▸ Problem statement
From the first line of the listing to the last, set down everything exactly, but skip the images.

▸ Input for this task
#####

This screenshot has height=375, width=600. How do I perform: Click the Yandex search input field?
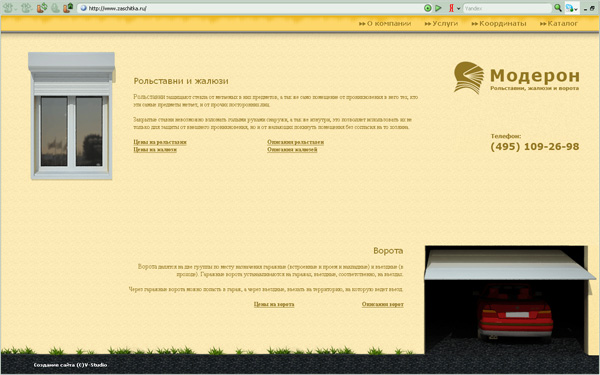[x=507, y=8]
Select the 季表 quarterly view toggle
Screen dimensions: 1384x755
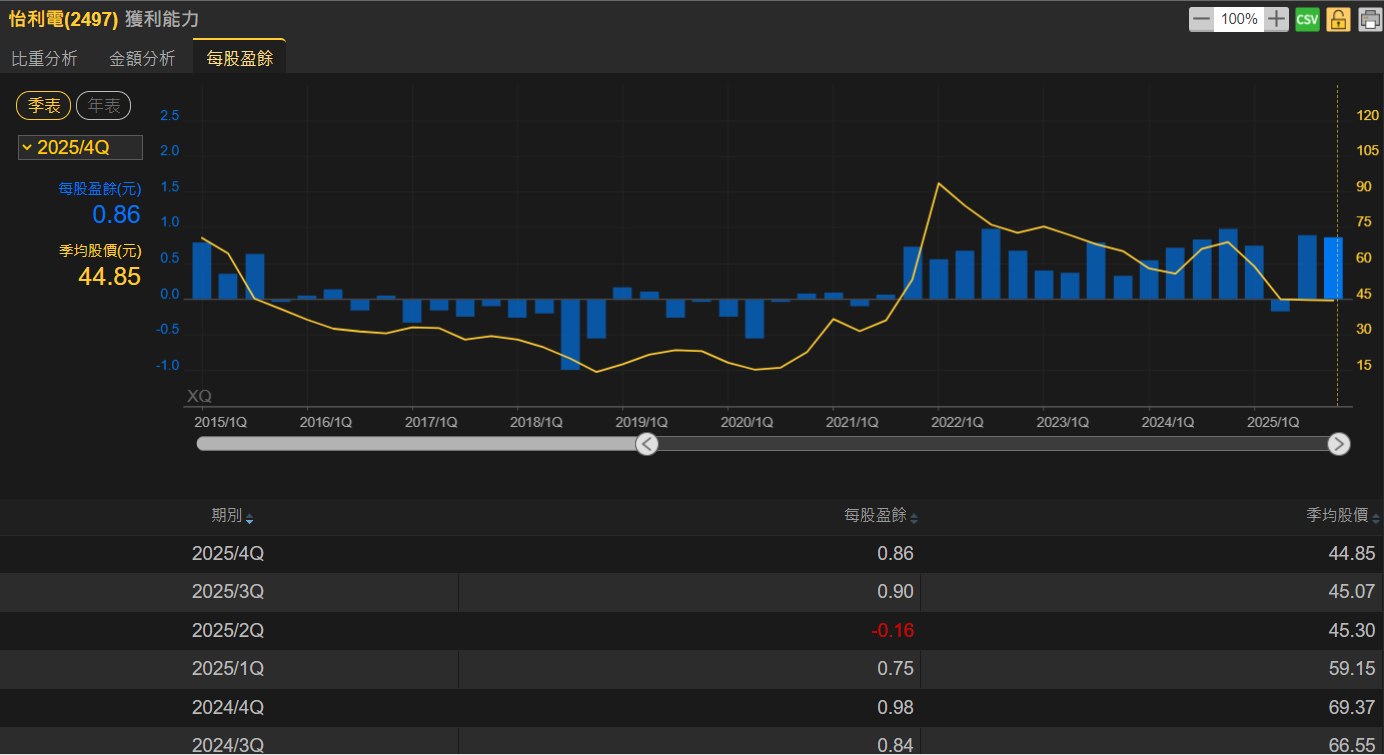pyautogui.click(x=43, y=105)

#####

▸ Answer space
This screenshot has height=375, width=600. How do I perform: Click the Yandex search input field?
[x=507, y=8]
Select the 季表 quarterly view toggle
Screen dimensions: 1384x755
pyautogui.click(x=43, y=105)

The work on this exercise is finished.